- [Provided records]
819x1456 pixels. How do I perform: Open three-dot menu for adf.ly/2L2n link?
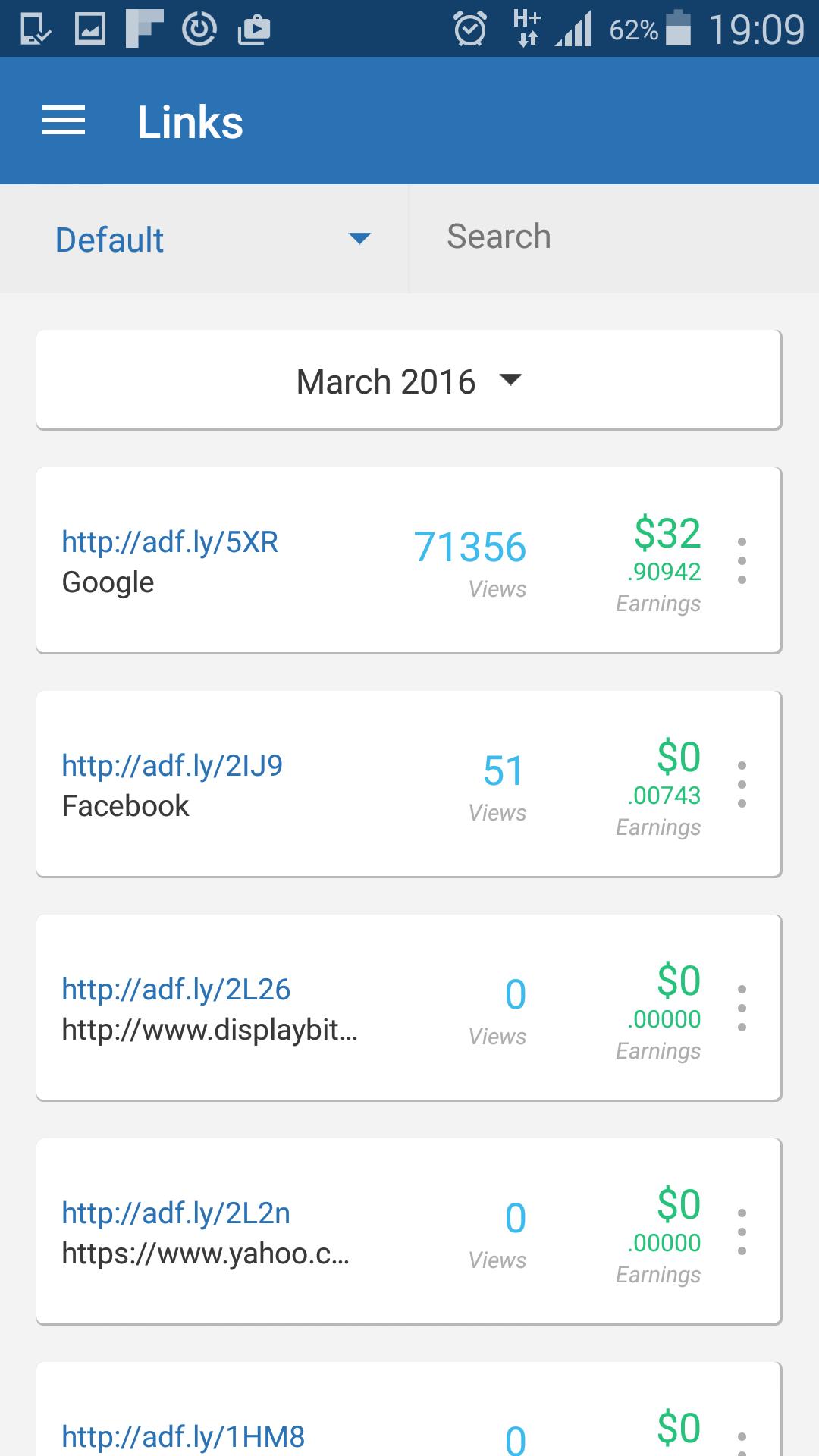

==

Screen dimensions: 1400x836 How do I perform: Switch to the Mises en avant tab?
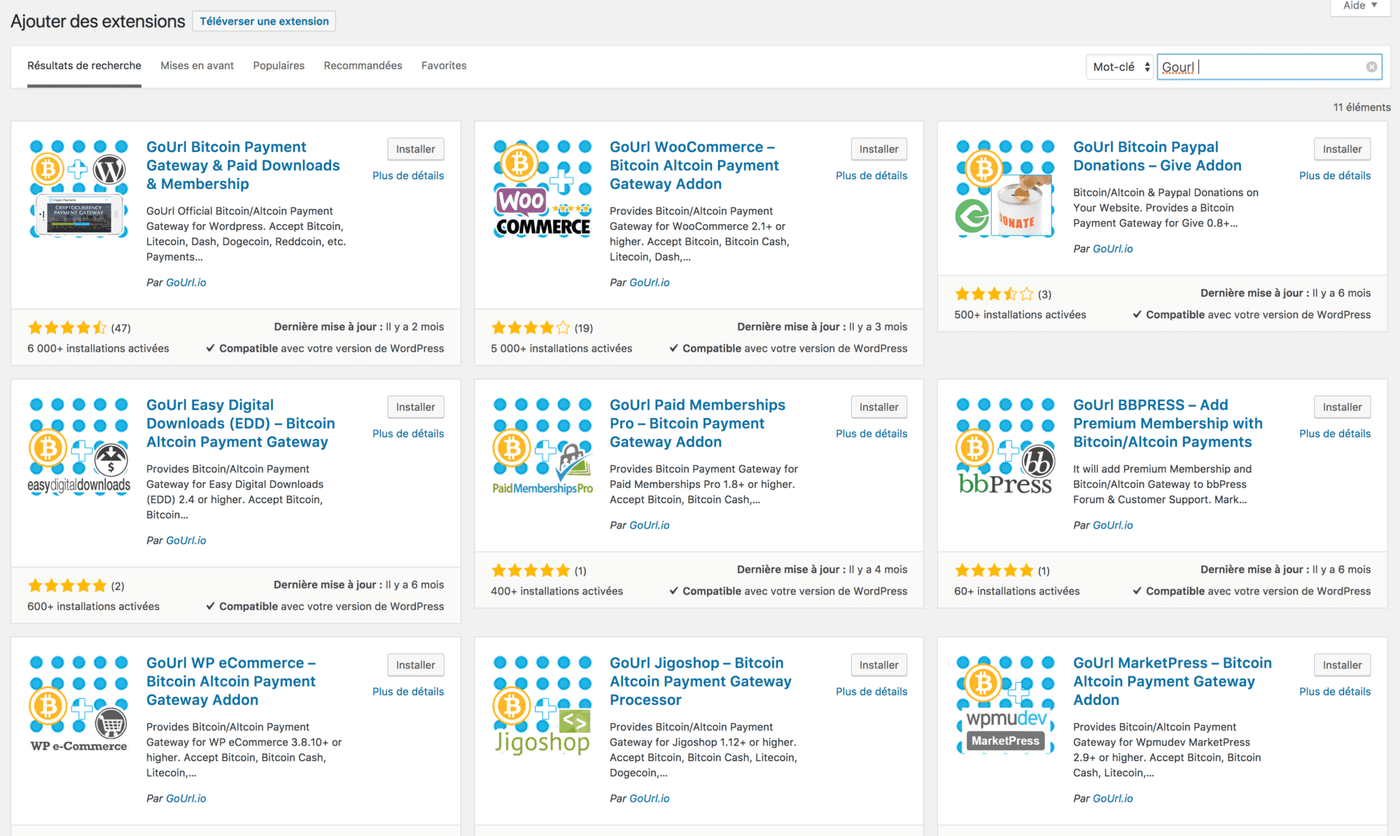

--

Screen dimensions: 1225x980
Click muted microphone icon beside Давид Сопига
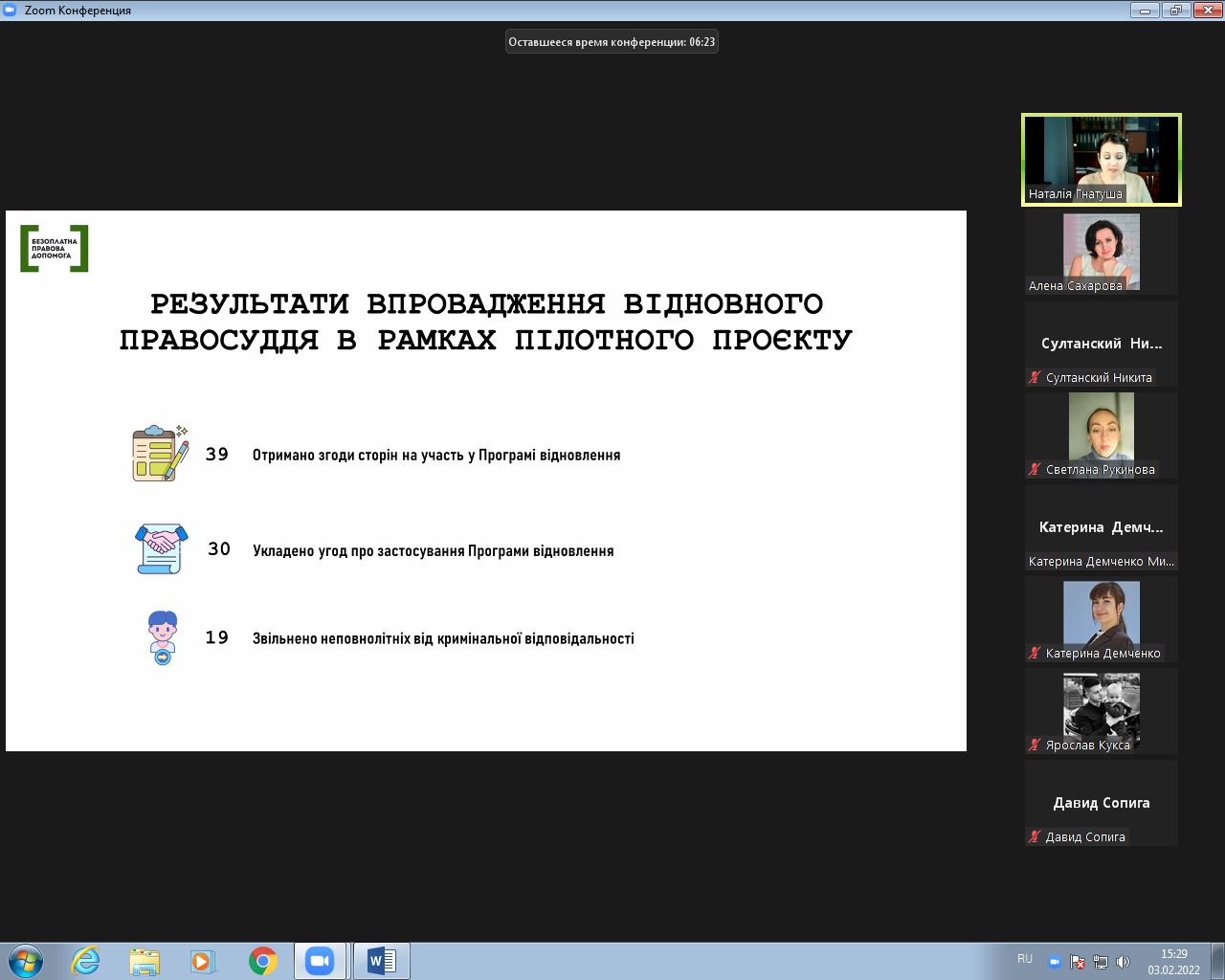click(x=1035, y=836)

- [Work required] Only lines that contain the string "perform" count; pick each one out of the records and copy it.

- [Exercise answer]
819x1456 pixels. How do I perform: Open three-dot menu for adf.ly/2L2n link?
Screen dimensions: 1400x836 How do I perform: Switch to the Mises en avant tab?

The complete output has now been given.